## Input:
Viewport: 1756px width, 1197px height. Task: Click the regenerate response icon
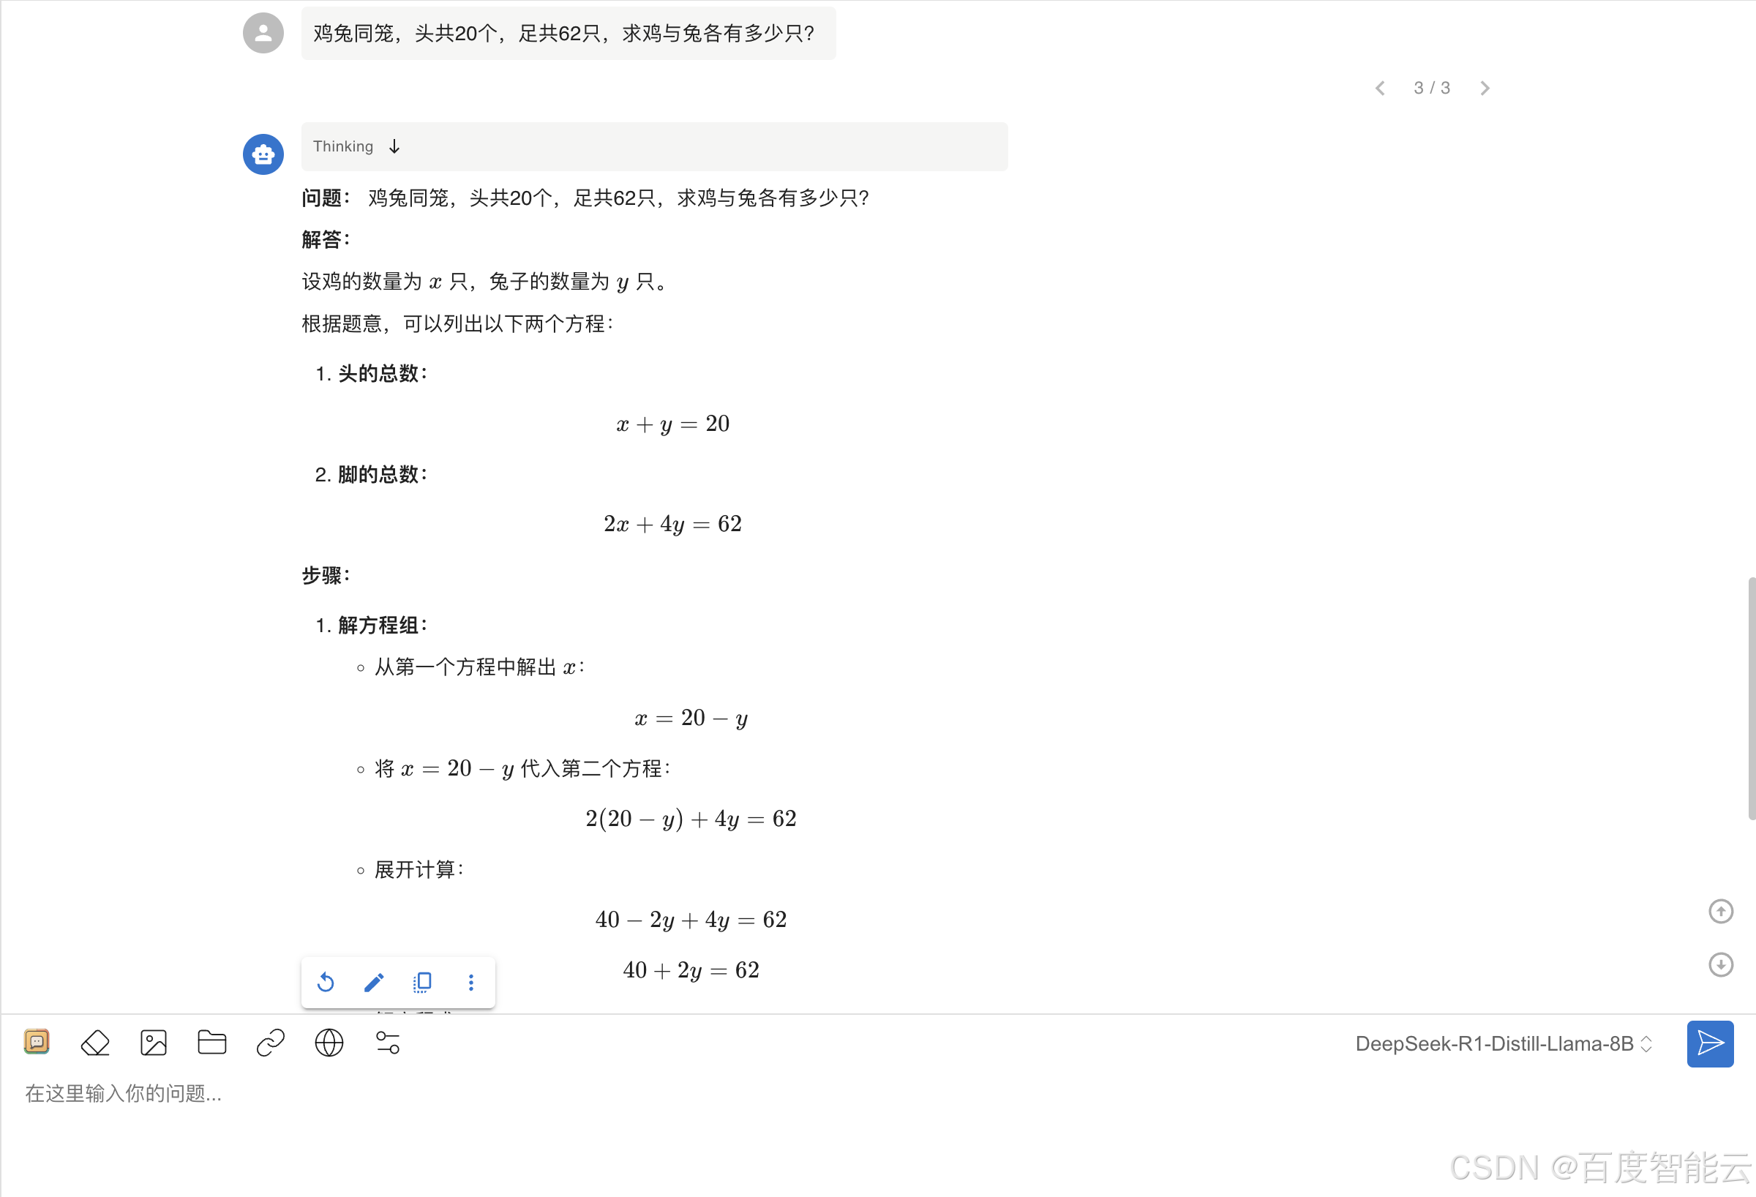click(326, 982)
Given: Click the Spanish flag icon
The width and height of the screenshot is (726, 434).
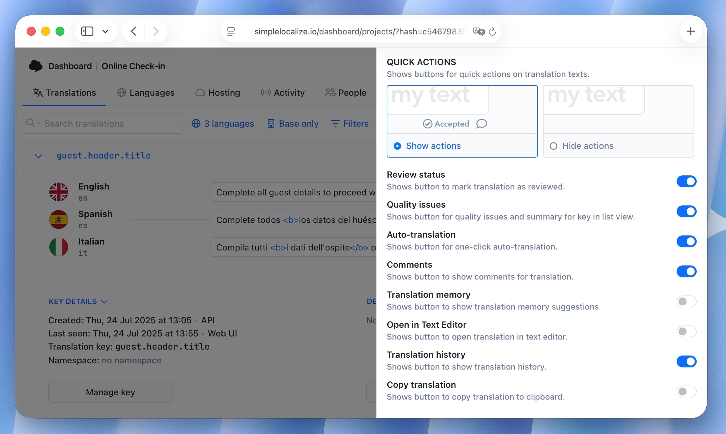Looking at the screenshot, I should (x=58, y=219).

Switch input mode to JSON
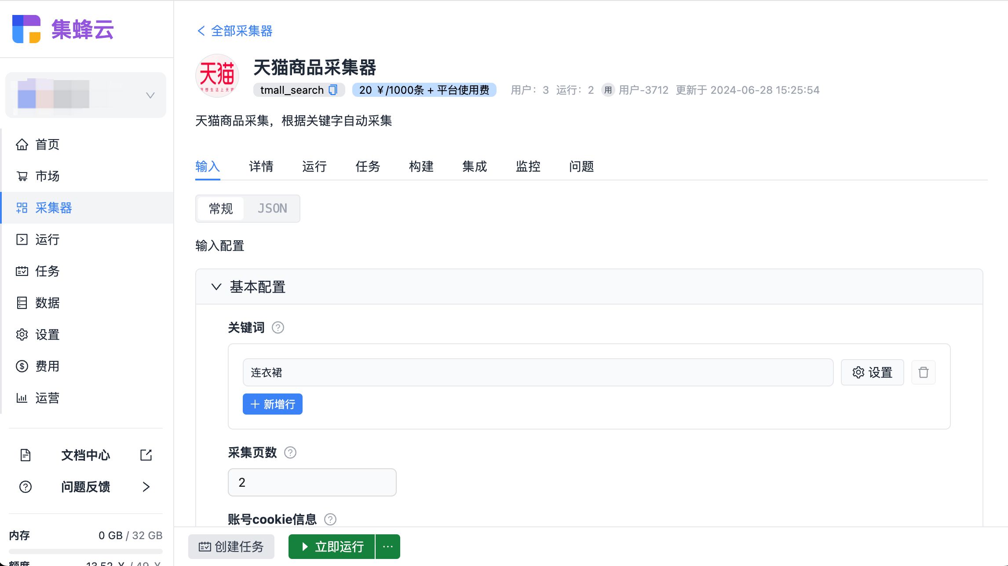pyautogui.click(x=272, y=209)
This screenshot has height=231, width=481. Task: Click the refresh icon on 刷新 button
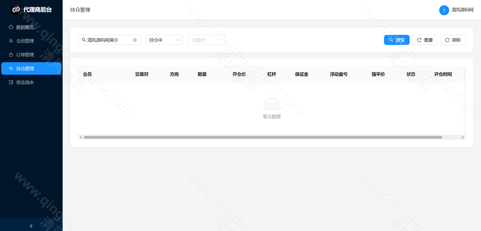click(x=447, y=40)
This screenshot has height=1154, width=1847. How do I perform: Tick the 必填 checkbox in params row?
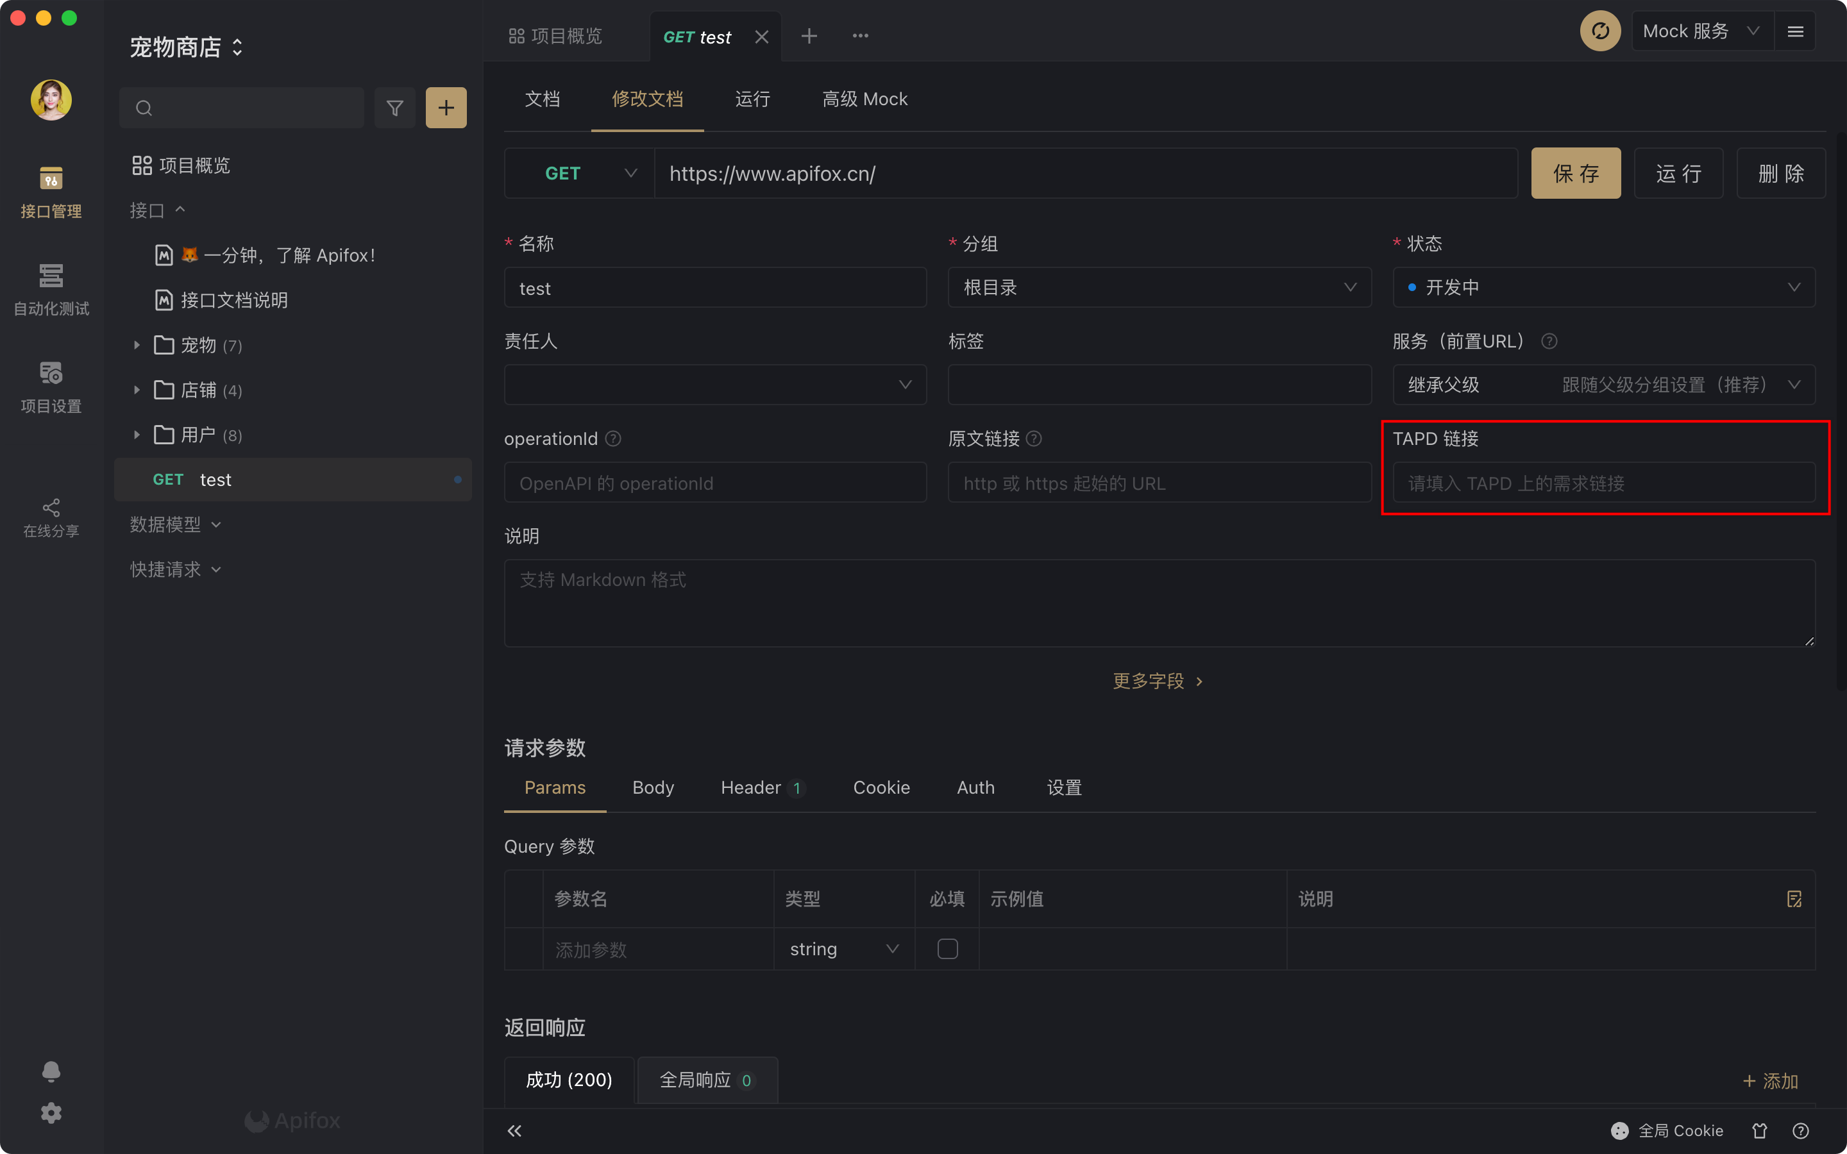947,949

## What is needed:
Begin with the line containing "The width and", stop at the last line of the records above, and copy every line in between exactly, both ends included, with no pictures.

## Exercise result:
The width and height of the screenshot is (726, 434).
Looking at the screenshot, I should (x=58, y=219).

Switch input mode to JSON
pyautogui.click(x=272, y=209)
This screenshot has height=231, width=481. Task: Click the refresh icon on 刷新 button
click(x=447, y=40)
This screenshot has height=1154, width=1847. How do I perform: Tick the 必填 checkbox in params row?
947,949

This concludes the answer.